Updated

Maryland lawmakers agreed this week to require public school teachers to pay union fees – a move that bolsters the state’s connection to organized labor as others move toward a right-to-work status.

The bill passed Thursday in the General Assembly and is headed to the desk of Democratic Gov. Martin O’Malley for signing after Monday, the final day of Maryland’s 2013 legislative session.

The bill is also part of a larger progressive agenda put forth this year by leaders of the Democrat-controlled Assembly that includes the approval of tax increases and one of the toughest gun-control proposals in the country.

State Sen. David Brinkley calls the fees a “forced tax” and disagrees with union claims that representation will benefit every teacher.

“If the representation is so exceptional, then everybody would join,” he said. “I just don’t buy it. It’s a political payback that has nothing substantial to do with the merits of education.”

The bill will require tens of thousands of public school teachers to pay close to 1 percent of their paychecks in so-called “fair share” fees to cover the cost of contract negotiations and grievance representation.

Union leaders say the legislation attempts to create uniformity across Maryland and that non-union workers should share the cost.

“We just have a patchwork of bills with no consistency,” said Sean Johnson, the Maryland State Teachers Association’s managing director of legislative and legal affairs.

Johnson acknowledged some issues are best decided on a local level but not in this case, in which some workers pay for union representatives to negotiate fair pay and benefits while others do not.

Right now, 24 states have right-to-work statues, which prohibit unions from requiring employees to join or pay dues as a condition of employment, according to the National Right to Work Foundation.

“The right to work has been on the march for several decades,” said Greg Mourad, vice president for the Right to Work Committee. “And Maryland is moving in the wrong direction in relation to the rest of America.”

He also said the recent efforts by governors in Indian and Michigan that made their states right to work states “stunned a lot of people.”

Mourad said the key points are employees want freedom in the workplace and employers want to open businesses where they can treat their employees fairly and they won’t be forced to join unions.

The new Maryland legislation is an extension of 2009 legislation passed by the Assembly -- at the request of the American Federation of State, County and Municipal Employees – that requires all state workers except teachers to pay the fees.

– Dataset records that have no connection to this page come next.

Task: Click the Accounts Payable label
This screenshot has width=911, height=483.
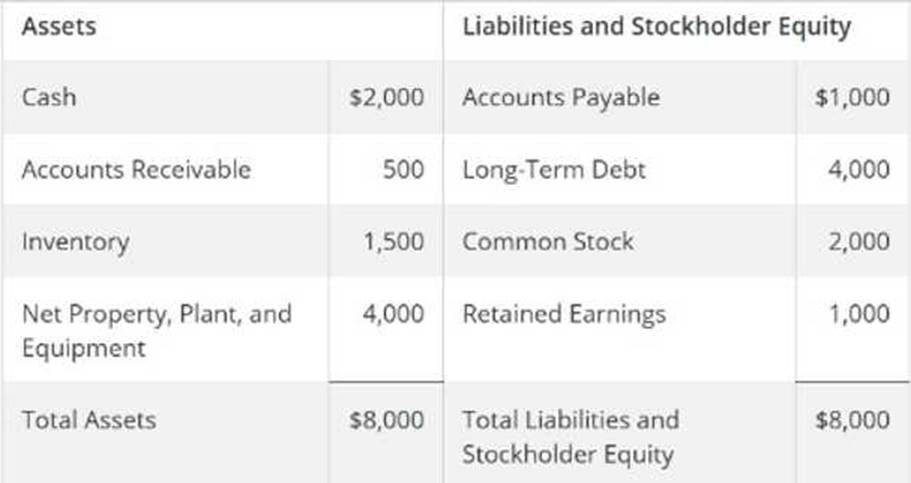Action: pos(561,97)
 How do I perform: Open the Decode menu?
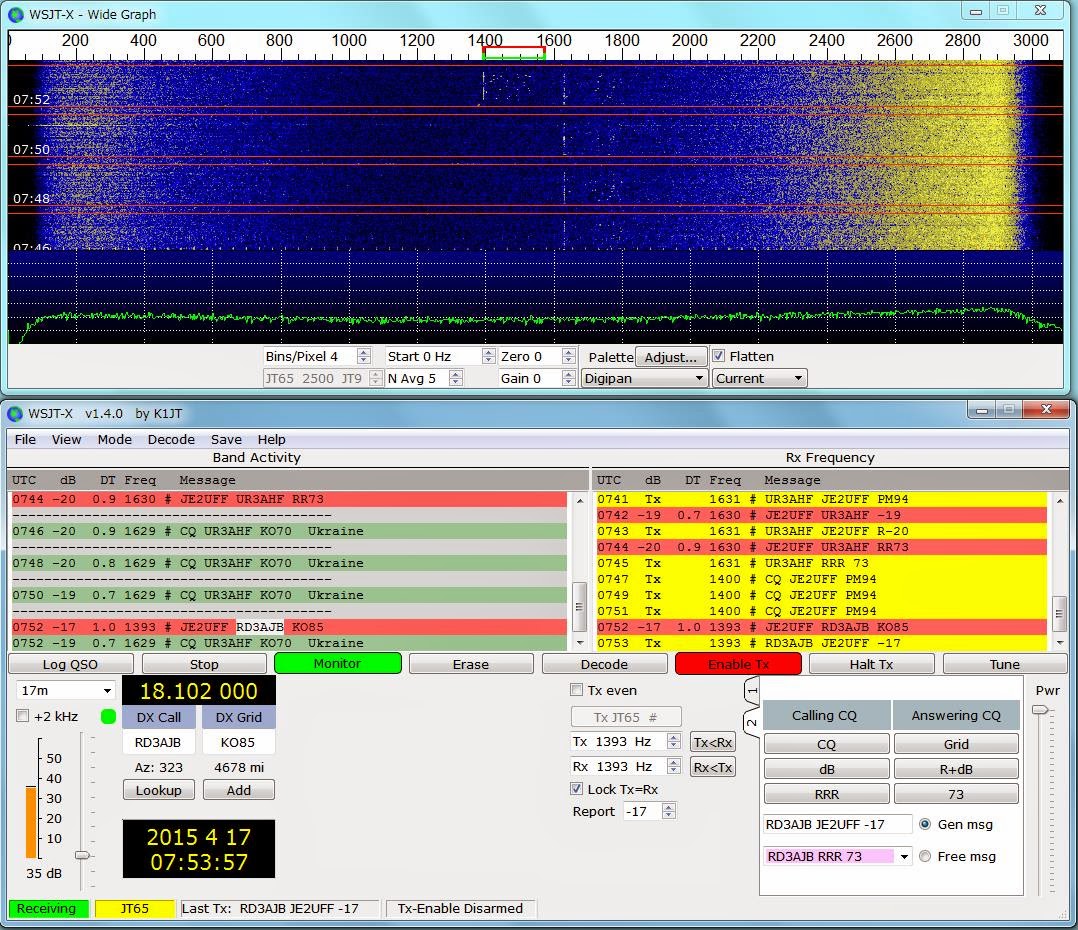point(171,439)
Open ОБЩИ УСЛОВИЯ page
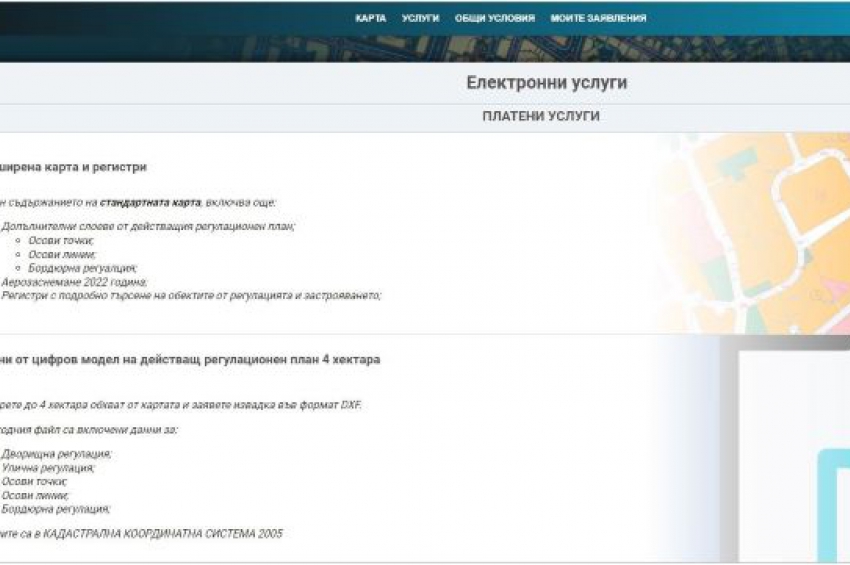 [x=494, y=18]
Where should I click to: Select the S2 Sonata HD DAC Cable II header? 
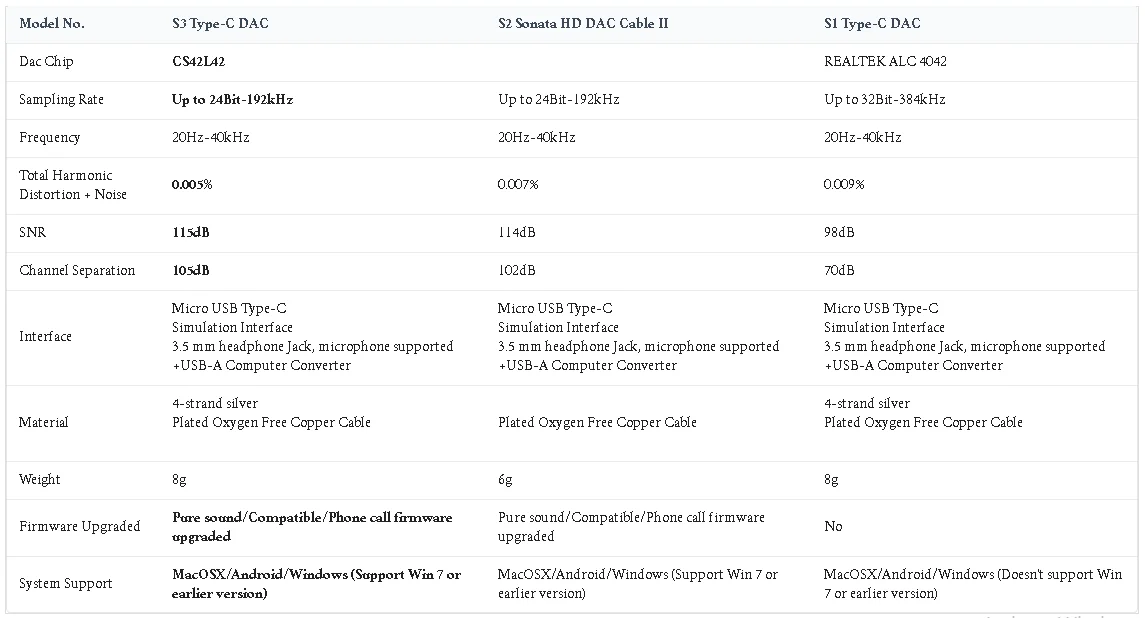click(x=583, y=23)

Right now, teachers in Baltimore City and nine of the state’s 23 counties already pay the fee, as do all other state employees including prison guards and state troopers.

Johnson also said the fees are not automatic and will be decided during future contract negotiations between the union and local school boards. The fees will not go toward political activities and workers are not being forced to join the union, he also said.

The legislature has already passed O’Malley incremental gas-tax increase that will up the price of a gallon of gas by as much as 20 cents by 2016 and the governor’s gun-control bill, which is considered among the toughest in the county. The bill includes bans on assault weapons, limits on high-capacity magazines and fingerprinting for buyers.

Mourad said he expects O’Malley will sign the union bill.

O’Malley’s office said Wednesday the bill was not part of the governor’s legislative agency and “no decision has been made” whether he would sign it.

"Gov. O’Malley has been competing with (New York) Gov. Cuomo to make Maryland the most liberal and high taxed state in the nation," said state Republican Delegate Susan Krebs. "It is a race to the bottom for Maryland. This is all an effort by the governor to position himself to the left of his potential presidential contenders. There is no doubt that Maryland has become the bluest of blue states."